Re: Exploring new vocabularies for HTML

On Sat, 29 Mar 2008, William F Hammond wrote:
> Ian Hickson <ian@hixie.ch> writes:
> >
> > For example, it seems like this:
> >
> >    <math> 3 + n = 6 </math>
> 
> as in the March 1995 draft of HTML 3.0 ??

No, not at all. The idea would be that the parser would automatically 
infer the tag names and so the DOM would look exactly like it would for 
this markup:

   <math> <mrow><mn>3 </mn><mo>= </mo><mi>n </mi><mo>= </mo><mn>6 </mn></row></math>

This is the same way that the following two HTML4 snippets are exactly 
equivalent and generate the same underlying DOM:

   <p><table><tr><td></table>

   <p><p><table><tbody><tr><td></td><tr></tbody></table>

The "tbody" isn't in the original markup, but it's still in the DOM.


On Sat, 29 Mar 2008, David Carlisle wrote:
> 
> It makes it much harder to style (or at least understand the styling of) 
> the mathematics, one reason why mathml fully tags every token is that it 
> makes each token individually aailable for styling, something that is 
> far more likely to be required in math than in natural language text, 
> where you are less likely to want to style individual words or letters.
> If the "implied" elements are available to CSS selectors then presumably
> the thing is still stylable but it is rather obscure and people have to
> understand the exact nature of the implied elements in order to use
> CSS.

**Instructions:**
[1] In the HTML vocabularies thread, which element is absent from the original markup but still appears in the DOM?
[2] Extend the HTML vocabularies thread by writing the text that comes after its final sentence.

**Extracted data:**

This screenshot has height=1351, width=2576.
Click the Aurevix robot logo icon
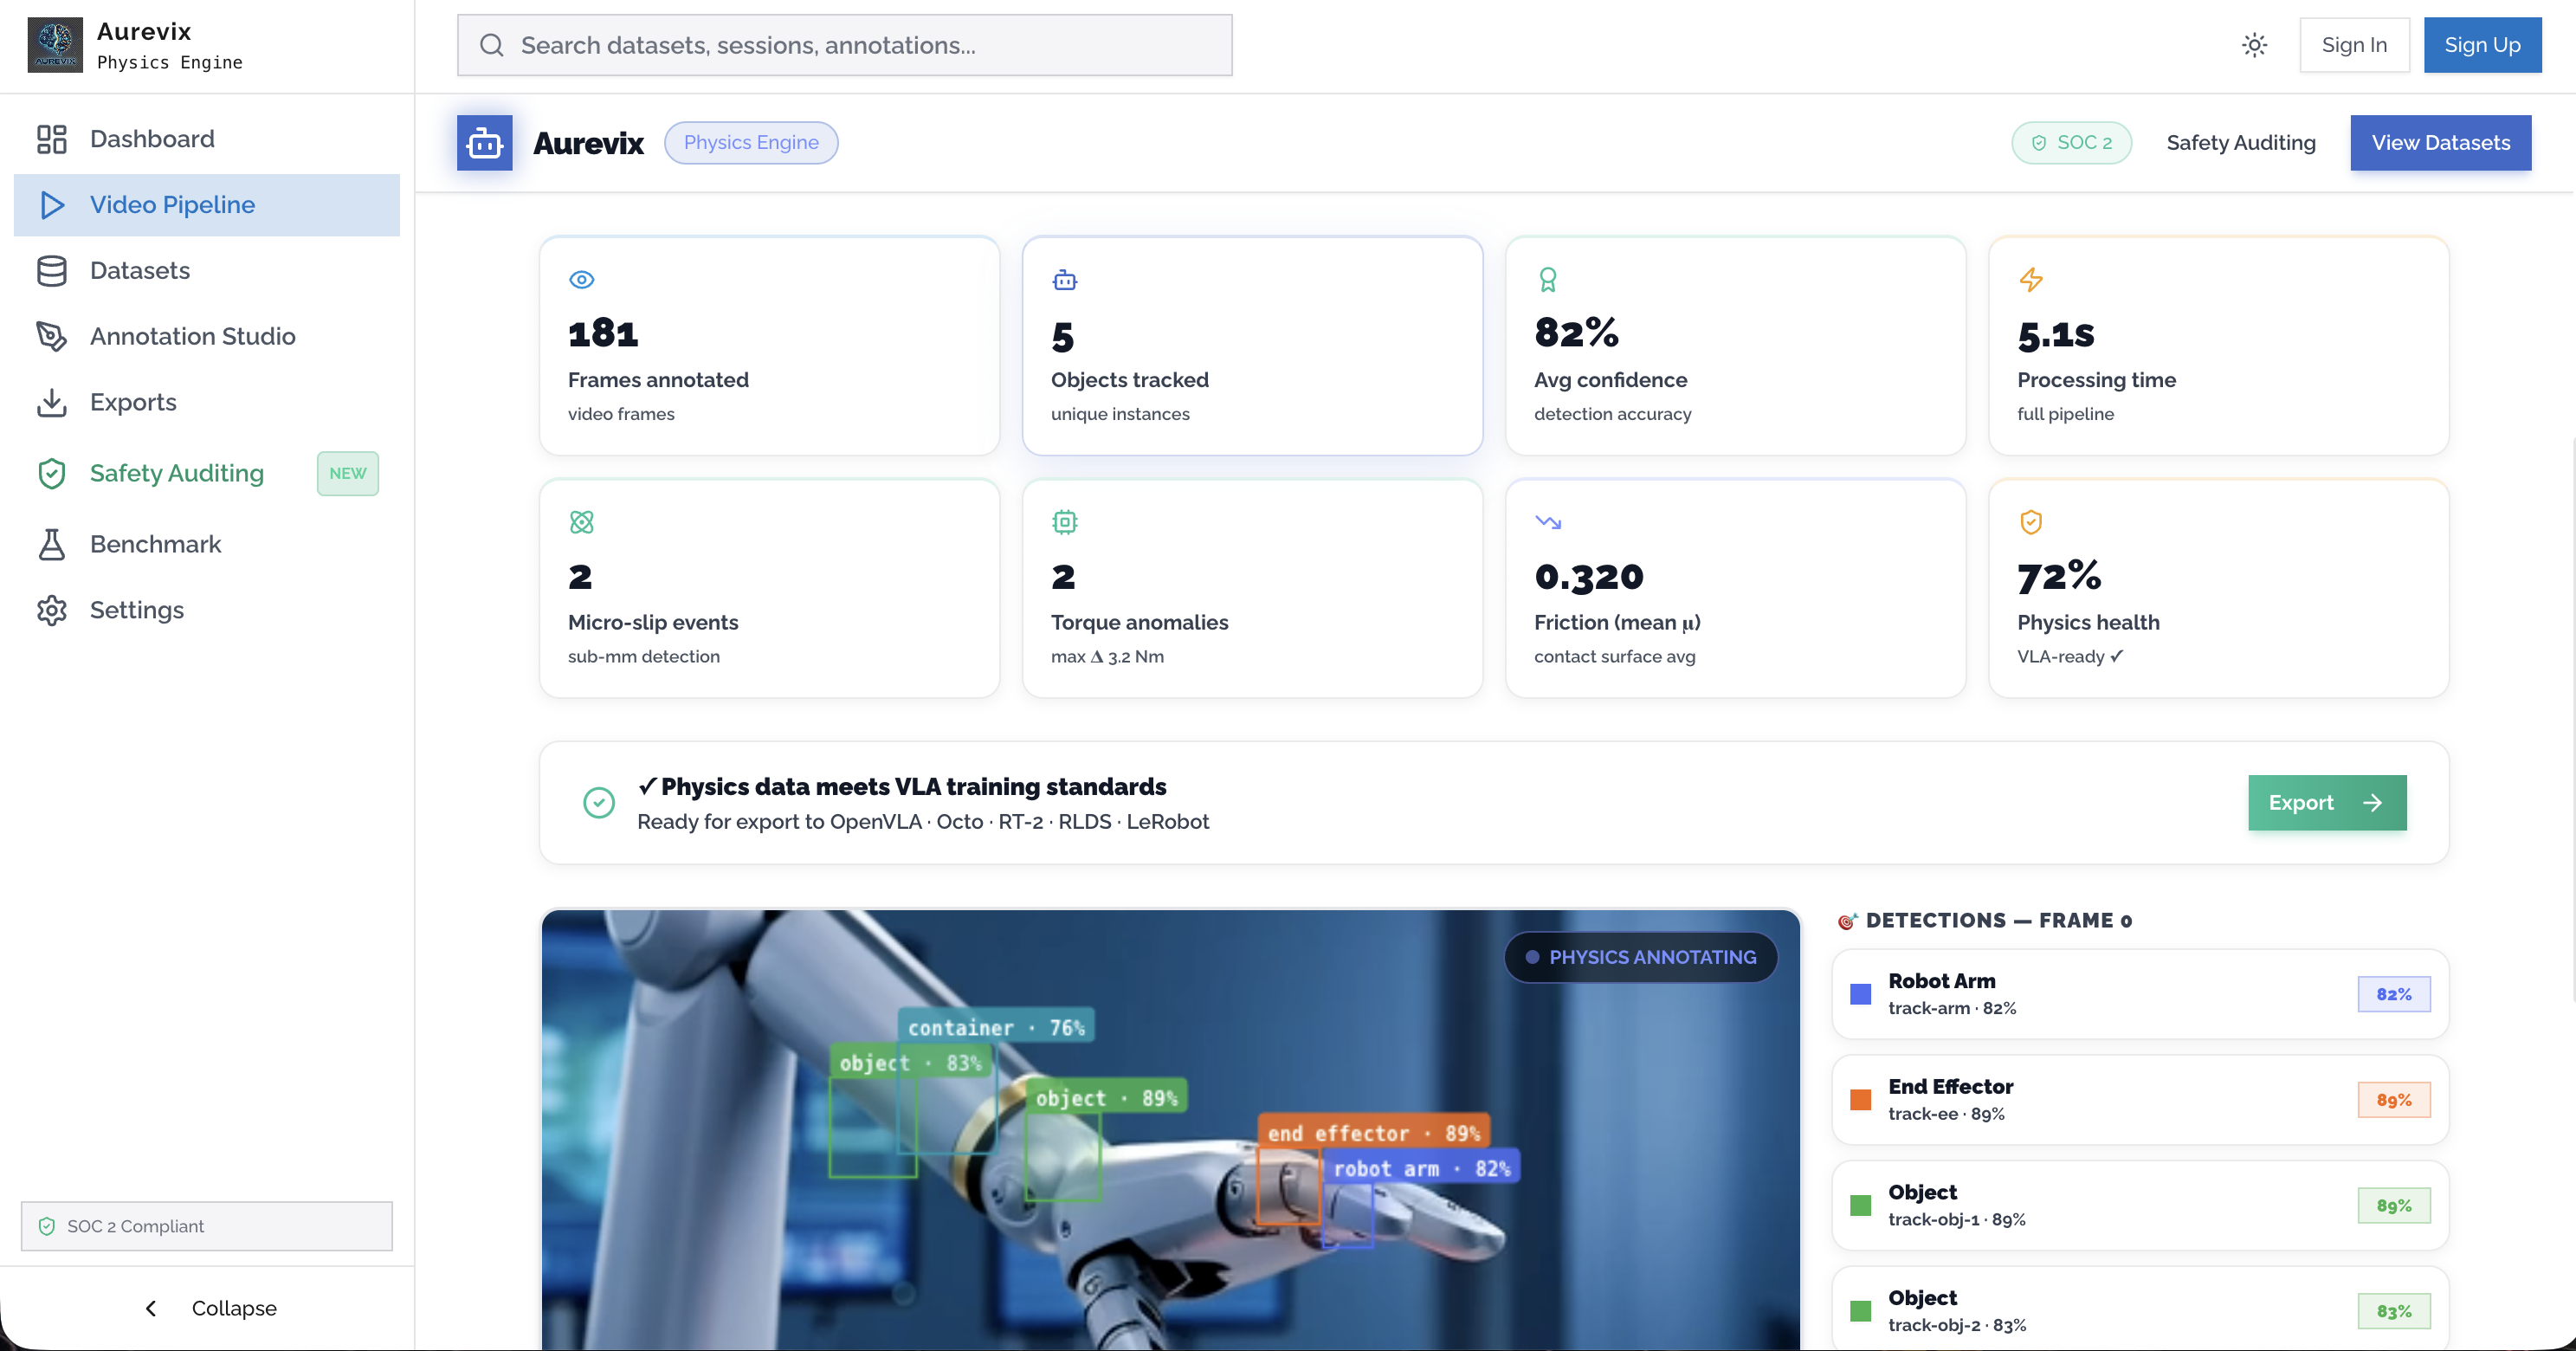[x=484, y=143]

...

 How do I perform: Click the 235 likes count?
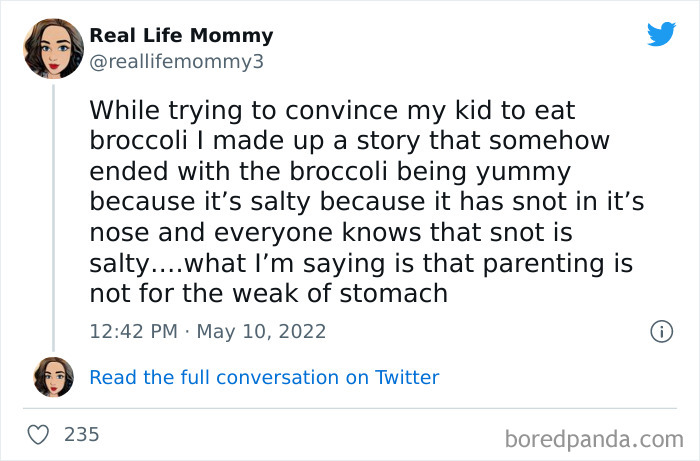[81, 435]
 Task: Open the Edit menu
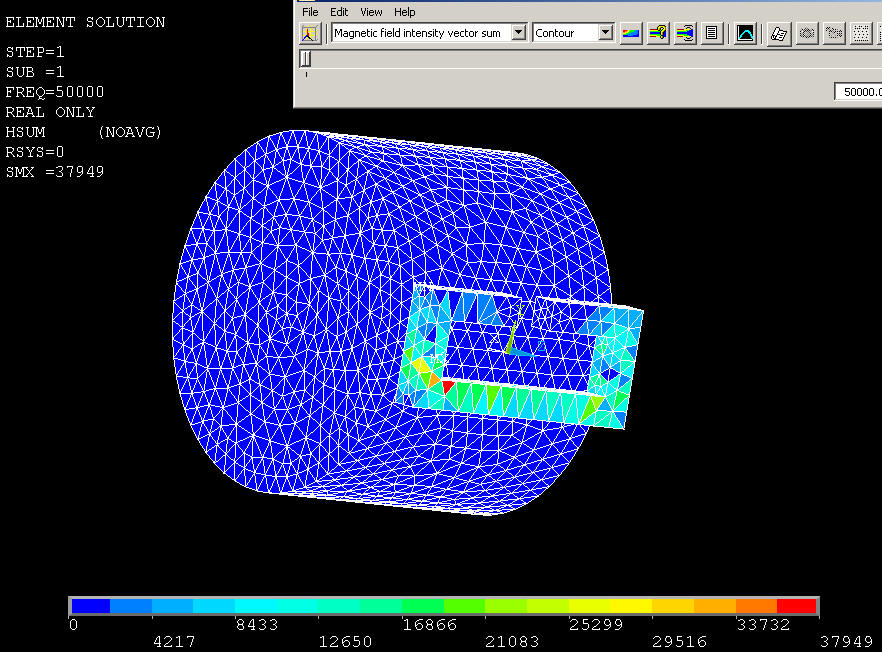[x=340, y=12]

**Answers provided:**
[1] The "tbody" element.

[2]
Indeed. Of course, they could still include them explicitly if they wish.


> the other problem is that if editors start generating "mathml" with 
> htmlised math with unmarked up text runs such as this, then they break 
> the entire existing mathematical tool chain, which either has to support 
> this new language you are proposing, or have to explian to end users why 
> mathml in html is different from mathml as specifed.

The language would be the same, only the serialisation would be different. 
However, the serialisation would be different anyway, that's the whole 
point -- brining MathML (or some other math notation) to the text/html 
serialisation.


> The rules for inferring what's a number, what's an identifier, what's a 
> sequence of identifiers with invisible times operator between really 
> isn't simple, especially if you move away from ascii (as surely you 
> would have to) so you would probably end up having to refer to large 
> unicode character tables to decide what's a number etc. A feature of 
> presentation mathml is that those decisions get made by the author (who 
> hopefully best understands the expression) and aremn't left to be 
> inferred by a later system.

We could make the simple cases simple without trying to solve everything. 
For example, we could define specific operators like + and -, and simple 
real numbers uing the digits 0-9.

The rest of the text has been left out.